Key differences between outdoor art fairs and gallery exhibitions

by Garrison Frost

As we head into the season for community fairs with their requisite artists' booths, it is probably time to remind people that buying a hot dog and milling around Fiesta Hermosa doesn't exactly make them art aficionados. Put simply, an outdoor art fair isn't the same thing as a gallery exhibition and vice versa. Here are a few of the key differences.

Gallery exhibitions rarely sell greeting card versions of the art on display.

Art fairs = beer gardens; gallery exhibitions = wine in plastic cups.

In a gallery exhibition, the gallery owner ends up pocketing most of the money. In an outdoor art fair, the local Chamber of Commerce or merchant association ends up pocketing most of the money.

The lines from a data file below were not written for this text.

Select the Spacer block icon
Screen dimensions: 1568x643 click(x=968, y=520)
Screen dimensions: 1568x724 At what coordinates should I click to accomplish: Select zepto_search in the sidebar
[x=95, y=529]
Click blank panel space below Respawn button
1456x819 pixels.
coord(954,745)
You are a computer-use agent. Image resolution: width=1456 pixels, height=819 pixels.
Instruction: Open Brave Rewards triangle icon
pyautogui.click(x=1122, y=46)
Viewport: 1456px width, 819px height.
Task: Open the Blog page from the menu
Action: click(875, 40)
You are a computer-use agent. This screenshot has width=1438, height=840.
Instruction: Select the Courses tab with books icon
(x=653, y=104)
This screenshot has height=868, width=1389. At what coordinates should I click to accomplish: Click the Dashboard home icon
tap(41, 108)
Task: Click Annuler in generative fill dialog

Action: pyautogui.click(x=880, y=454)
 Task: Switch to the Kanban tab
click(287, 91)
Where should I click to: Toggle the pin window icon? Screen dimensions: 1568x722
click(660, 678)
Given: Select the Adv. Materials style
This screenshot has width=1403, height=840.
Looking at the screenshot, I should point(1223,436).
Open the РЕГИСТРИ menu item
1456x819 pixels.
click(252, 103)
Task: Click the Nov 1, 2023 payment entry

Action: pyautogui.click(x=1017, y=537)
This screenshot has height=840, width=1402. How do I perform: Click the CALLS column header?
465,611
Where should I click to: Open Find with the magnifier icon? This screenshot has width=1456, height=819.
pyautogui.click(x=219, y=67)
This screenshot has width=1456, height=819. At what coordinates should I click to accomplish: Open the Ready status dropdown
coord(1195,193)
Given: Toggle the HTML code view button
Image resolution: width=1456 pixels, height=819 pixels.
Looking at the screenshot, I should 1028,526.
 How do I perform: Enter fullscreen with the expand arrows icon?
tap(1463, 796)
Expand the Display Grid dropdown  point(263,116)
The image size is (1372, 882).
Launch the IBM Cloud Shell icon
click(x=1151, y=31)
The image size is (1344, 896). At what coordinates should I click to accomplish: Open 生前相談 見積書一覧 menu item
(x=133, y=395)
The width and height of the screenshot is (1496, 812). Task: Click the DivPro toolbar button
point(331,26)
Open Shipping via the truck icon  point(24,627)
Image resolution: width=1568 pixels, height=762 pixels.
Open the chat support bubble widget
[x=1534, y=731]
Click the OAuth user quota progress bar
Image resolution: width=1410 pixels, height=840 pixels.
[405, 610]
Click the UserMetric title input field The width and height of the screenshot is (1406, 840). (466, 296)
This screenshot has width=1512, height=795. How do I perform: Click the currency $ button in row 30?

Gallery exhibitions are usually just as much a fashion show as anything else. Community art fairs are definitely not a fashion show.

Artists rarely have to protect their artwork from overexcited dogs and children at gallery exhibitions.

Artists at gallery exhibitions are rarely asked if they also sell refrigerator magnets.

One rarely sees pegboard employed at a gallery exhibition.

Art fairs usually have a much smaller snob quotient.

One doesn't need to wear sunscreen to a gallery exhibition.

With gallery exhibitions, the competition between artists usually takes place beforehand to simply get in. In art fairs, artists compete face-to-face to sell items to the same people.

Art exhibitions tend to last several weeks. With art fairs, it's one or two days, all or nothing.

Artists participating in gallery exhibitions rarely have to pack all their art into a van and show up at 4 a.m.

Artists participating in gallery exhibitions rarely have to worry about getting a good location.